Ah, the power of sugar. Some day, the sweet substance might power your electronic equipment.
That's because scientists have now found a way to turn sugar into electricity, according to Science News magazine. If they can find a way to make the technology work on a large scale, you may some day share your sweet drinks with your hand-held video-game player or cellphone.
The new strategy involves fuel cells, which are devices that use chemical reactions to produce electrical currents. Manufacturers already make fuel cells that depend on precious metals, such as platinum, to spark those chemical reactions. Precious metals, however, are expensive and hard to get.
For the new study, researchers from St. Louis University used a type of protein called enzymes in place of the metals.

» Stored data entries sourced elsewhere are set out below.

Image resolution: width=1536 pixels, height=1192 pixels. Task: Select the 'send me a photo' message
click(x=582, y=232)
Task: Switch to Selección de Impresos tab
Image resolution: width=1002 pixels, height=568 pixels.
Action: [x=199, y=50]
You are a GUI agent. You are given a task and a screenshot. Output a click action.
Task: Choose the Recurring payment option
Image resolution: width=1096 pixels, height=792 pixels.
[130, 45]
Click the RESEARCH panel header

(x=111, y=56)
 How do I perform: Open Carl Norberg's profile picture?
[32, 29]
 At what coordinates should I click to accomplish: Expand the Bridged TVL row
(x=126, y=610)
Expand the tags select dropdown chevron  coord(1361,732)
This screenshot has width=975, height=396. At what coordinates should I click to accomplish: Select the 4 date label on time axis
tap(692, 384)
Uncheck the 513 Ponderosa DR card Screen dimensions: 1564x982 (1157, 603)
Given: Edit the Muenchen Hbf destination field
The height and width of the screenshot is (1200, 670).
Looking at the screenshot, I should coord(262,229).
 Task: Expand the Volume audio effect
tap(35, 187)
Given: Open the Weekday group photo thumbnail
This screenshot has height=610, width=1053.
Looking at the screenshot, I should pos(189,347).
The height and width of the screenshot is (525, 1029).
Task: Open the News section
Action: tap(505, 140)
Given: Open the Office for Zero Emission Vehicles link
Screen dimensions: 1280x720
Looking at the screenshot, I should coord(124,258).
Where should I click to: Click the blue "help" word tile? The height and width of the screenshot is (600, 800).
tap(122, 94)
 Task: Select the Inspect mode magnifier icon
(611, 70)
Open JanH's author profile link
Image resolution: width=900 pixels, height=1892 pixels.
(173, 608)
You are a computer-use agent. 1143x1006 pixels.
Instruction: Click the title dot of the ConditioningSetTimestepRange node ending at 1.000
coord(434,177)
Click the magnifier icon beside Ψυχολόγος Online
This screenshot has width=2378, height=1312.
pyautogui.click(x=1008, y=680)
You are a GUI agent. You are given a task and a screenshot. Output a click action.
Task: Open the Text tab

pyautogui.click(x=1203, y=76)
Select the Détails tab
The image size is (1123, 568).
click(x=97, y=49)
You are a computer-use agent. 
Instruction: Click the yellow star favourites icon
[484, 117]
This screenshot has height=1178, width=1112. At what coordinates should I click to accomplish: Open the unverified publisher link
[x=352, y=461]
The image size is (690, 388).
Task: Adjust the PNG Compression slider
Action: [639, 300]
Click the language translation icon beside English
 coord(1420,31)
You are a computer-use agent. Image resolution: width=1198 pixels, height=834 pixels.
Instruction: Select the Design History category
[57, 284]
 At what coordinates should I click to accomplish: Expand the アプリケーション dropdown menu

So far, the new fuel cells don't produce much power, but the fact that they work at all is exciting, says Paul Kenis, a chemical engineer at the University of Illinois at Urbana-Champaign.
Some say that popular products might be using the new technology in as little as three years.
Who's up for a game?
There's something popping in the toy section – and it's not popcorn. Do you know what it is? It's a new game for beginning readers called Poppo!
Creator Michael Vien says the game was "designed to entertain the whole family while enriching children's learning experiences."
Sounds good to us. The premise of Poppo! is simple – a child pops a lettered die in a popper and matches it with a word or picture on an illustrated card. Are you up to the challenge? Learn more about the game at www.poppo.com.
Marshmallows not included
June is almost over, but there's still time to celebrate Great Outdoors Month.
On June 23, you can participate in a nationwide backyard camp-out.
The event is sponsored by the National Wildlife Federation and encourages parents and kids alike to forgo all things high-tech for a night spent outside. Listen for nocturnal wildlife sounds, stargaze, cook over an open fire, catch fireflies (and let them go), tell pretend stories about Bigfoot and the Loch Ness monster.
For packing lists, recipes, nocturnal wildlife guides, exploration activities, and fun outdoor games for the whole family, check out www.backyardcampout.org.Don't forget the s'mores!
Scientists discover big bird
The fossilized remains of a giant birdlike dinosaur have been uncovered in northern China.
While some have theorized that meat-eating dinosaurs got smaller as they evolved, becoming more birdlike, this beast weighed about 3,000 pounds.
That's roughly 35 times heavier than other, similar feathered dinosaurs.
Scientists report that the beaked animal was 26 feet long and twice as tall as a man at the shoulder; yet it was only a young adult when it died.
Some say the dinosaur's enormous size was due to a fast growth rate.
Just what it ate is, however, really a mystery. Gigantoraptor erlianensis had some features associated with meat-eating dinosaurs, such as sharp claws for tearing flesh; but it also had some features associated with plant eaters, such as a small head and long neck.
A dinosaur invasion
Speaking of dinosaurs, some dinosaurs are returning – to TV, that is.
A new TV series for kids called "DinoSapien" debuts Saturday, July 7 (1 to 3 p.m., ET/PT), on Discovery Kids. The show will explore the answer to the question, "What if evolved dinosaurs lived today?"
What do you think would happen if we coexisted with dinosaurs?